Młodzi nie porównują swojej sytuacji z sytuacją z przeszłości (nie mogą tego robić, bo nie pamiętają realiów sprzed 10, czy 20 lat). Porównują ją ze swoimi aspiracjami. Warto dodać, że "core" poparcia dla partii Razem i Konfederacji to studenci. Według danych CBOS z pierwszej połowy maja Konfederację w tej grupie popiera 32 proc. osób, a partię Razem - 34 proc. Później jest długo, długo nikt, a następnie znalazła się Koalicja Obywatelska z wynikiem 14 proc.

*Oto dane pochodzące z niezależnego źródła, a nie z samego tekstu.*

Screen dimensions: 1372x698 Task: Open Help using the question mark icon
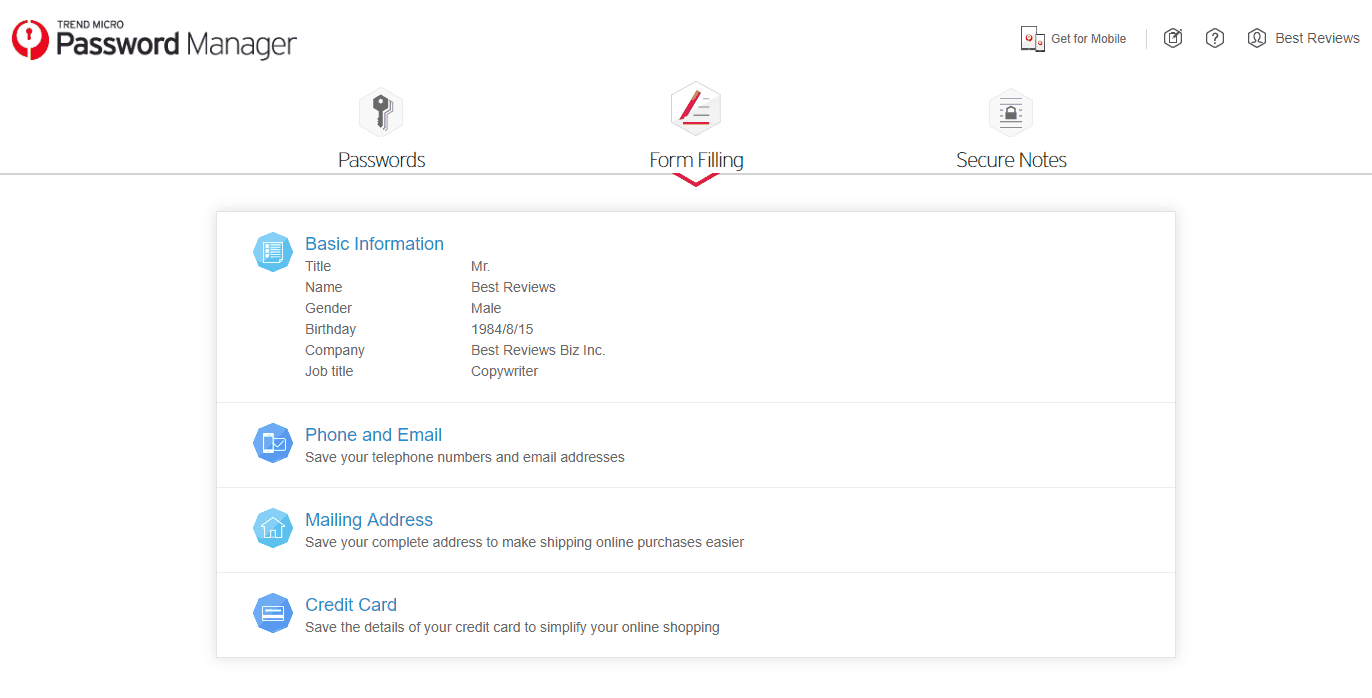pyautogui.click(x=1214, y=37)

Co więc wyjaśnia poparcie, skoro raczej nie są to czynniki ekonomiczne? Być może częścią rozwiązania zagadki jest wspomniana już kwestia aspiracji. Młodzi nie porównują swojego losu do losu osób sprzed dekady czy dwóch. Jednak wizja tego "jak powinienem żyć" to inna para kaloszy. To właśnie ona może budować poczucie zamykające się w haśle "nie tak miało być". Tymczasem nawet gwałtownemu postępowi ekonomicznemu trudno jest dorównać zbudowanej przez influencerów wizji świata, w której dla dwudziestolatka drogie samochody i wycieczki kilka razy w roku są na wyciągnięcie ręki. Być może właśnie z tak budowanego rozczarowania wzięła się część głosów "antyestablishmentowych".

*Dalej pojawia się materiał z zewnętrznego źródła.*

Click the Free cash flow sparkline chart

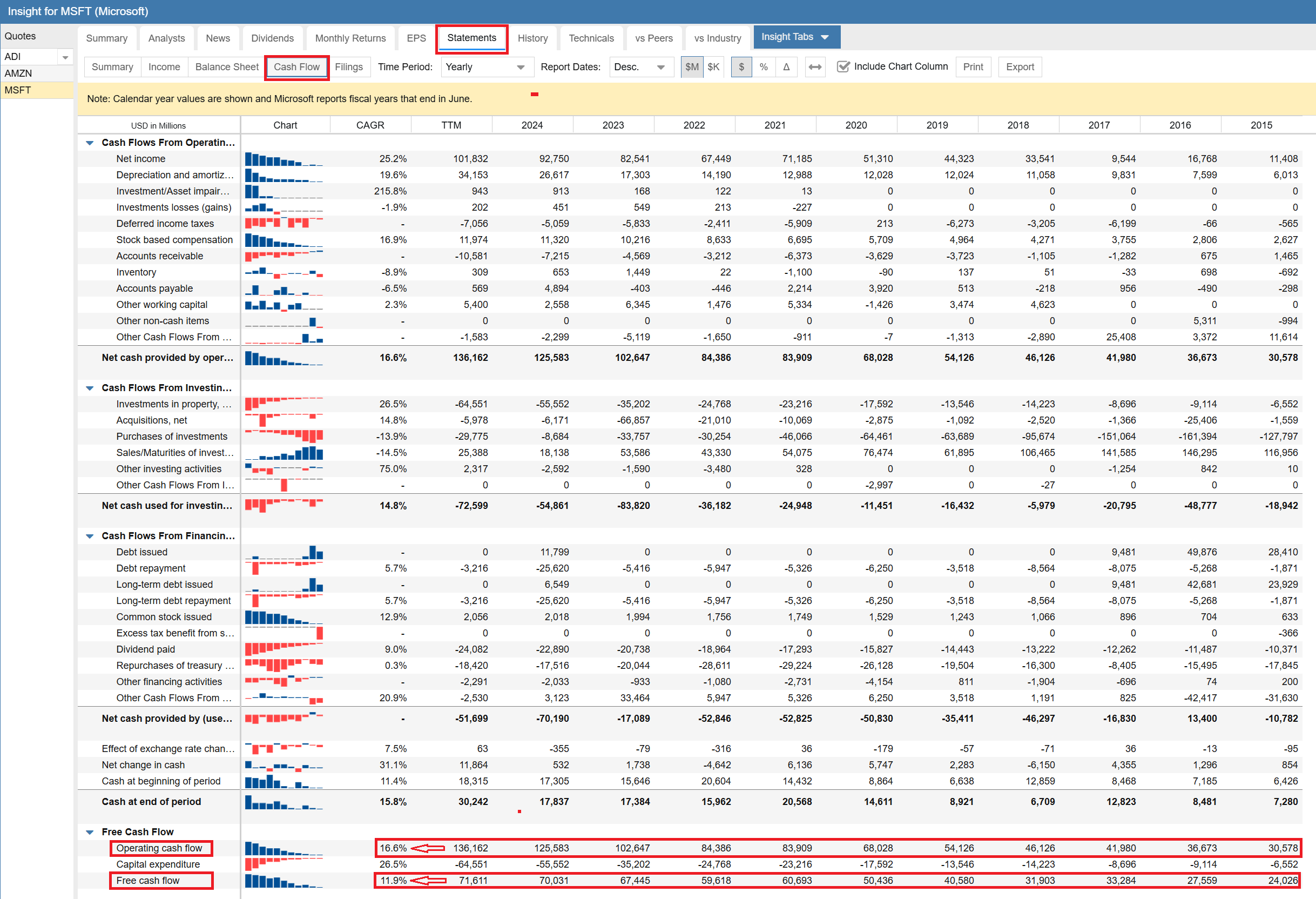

Są jeszcze dwa istotne powody popularności kandydatów spoza głównego rozdania. Po pierwsze chodzi o mówienie do młodych zrozumiałym przez nich językiem. Zarówno Konfederacja, jak i partia Razem w dużej części składają się z osób młodych, co powoduje, że młodzi mogą się z takimi politykami utożsamić. Jedna i druga partia, jak to się mawia, "potrafi w internety" - ich kampanie w mediach społecznościowych są przemyślane, naturalne. Politycy tych ugrupowań czują "nerw" młodych. Obie formacje mają wspierających ich influencerów, potrafią tworzyć formy, które są dla 20-letnich wyborców interesujące.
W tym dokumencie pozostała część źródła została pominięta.